Derivatives/Rates Word Problem: An inverted conical storage

[tarynt1]

An inverted conical storage tank has a radius of 30 meters and a height of 50 meters. It is being drained at a rate of 10 cubic meters per minute. When the height of the liquid reaches 40 meters, find the rate of change of the surface area of the liquid that is exposed to the air.

I've already done the problem, but I'd like to check my answer because I very well could have made an error.

I started out by finding the derivative, with respect to time, of the formula for the volume of a cone, V = (1/3)(pi)(r^2)(5r/3). (I substituted 5r/3 for h in the formula.) After finding the derivative and substituting variables like r (24) and dV/dt (-10), I found dr/dt to be -1/(96pi).

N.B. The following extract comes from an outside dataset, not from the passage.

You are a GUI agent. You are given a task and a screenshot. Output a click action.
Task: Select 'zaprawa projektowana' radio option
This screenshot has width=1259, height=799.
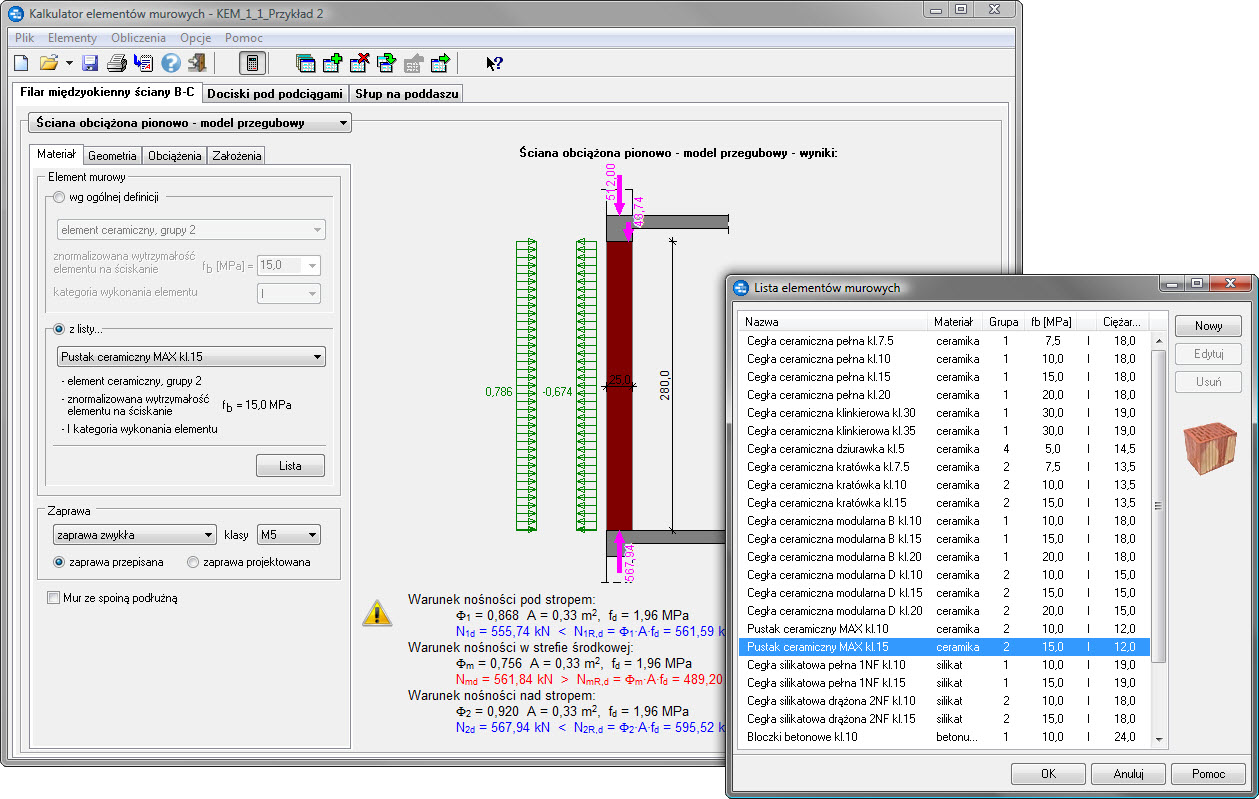pos(194,562)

The next part is confusing to me. The problem asks for the rate of change of the surface area of the liquid exposed to the air, but according to the way I've analyzed it, the liquid exposed to the air can be found by using the area of a circle, rather than any formula for surface area. To me, it's a 2-D rather than 3-D function. Am I misinterpreting something?

Taking the derivative of the area of a circle, A = pi(r^2), and then substituting values for r (24) and dr/dt (-1/(96pi)), I get a final answer of dA/dt = -.5 meters squared per minute.

Can someone clarify or explain this? I'd appreciate any help.

 

[tkhunny]

Of course Surface Area is 2-D. Why do you want it to be 3-D?

The dV hint is just to find dr. This does not require that you stay in 3D. Let your model guide you.

I think you have it, except for the part where you are confusing yourself.

Good work.

 

[arthur ohlsten]

I agree with your answer.
We are both right, or both wrong. But seeing I agree with you, I am probably correct.


define a xy coordinate system with the apex of the cone at 0,0 and height along the y axis. [I find it helps to "see" the problem.]

then the equation of the radius of the surface,x, when the water is at a height y is:
x=[ 30/50] y

the area of the surface is :
A=pi x^2 substitute
A= pi [900/2500]y^2 the rate of change of the area is:
dA/dt =[ 9pi/25]2y dy/dt at y=40
dA/dt=[ 720pi/25] dy/dt
dA/dt=[144pi/5] dy/dt
We must now find dy/dt, the rate at which the height is changing

the volume,V, of the water when the water is at height y is:
V=1/3 pi x^2 y
V= pi/3[900/2500]y^3
V= [3pi/25]y^3

the rate of change of the volume is dV/dt= 10 cubic meters a minute
taking the derivative of V
dV/dt = [3pi/25]3y^2 dy/dt or
10=[9pi/25] y^2 dy/dt or the rate of change of y is
dy/dt = 250/[9piy^2] when y = 40 meters the rate of change is
dy/dt = 250/[14400pi]
dy/dt= 25/[1440pi]
dy/dt=5/[288pi] substitute

dA/dt=[144pi/5][5/(288pi)]
dA/dt = 1/2 square meters per minute answer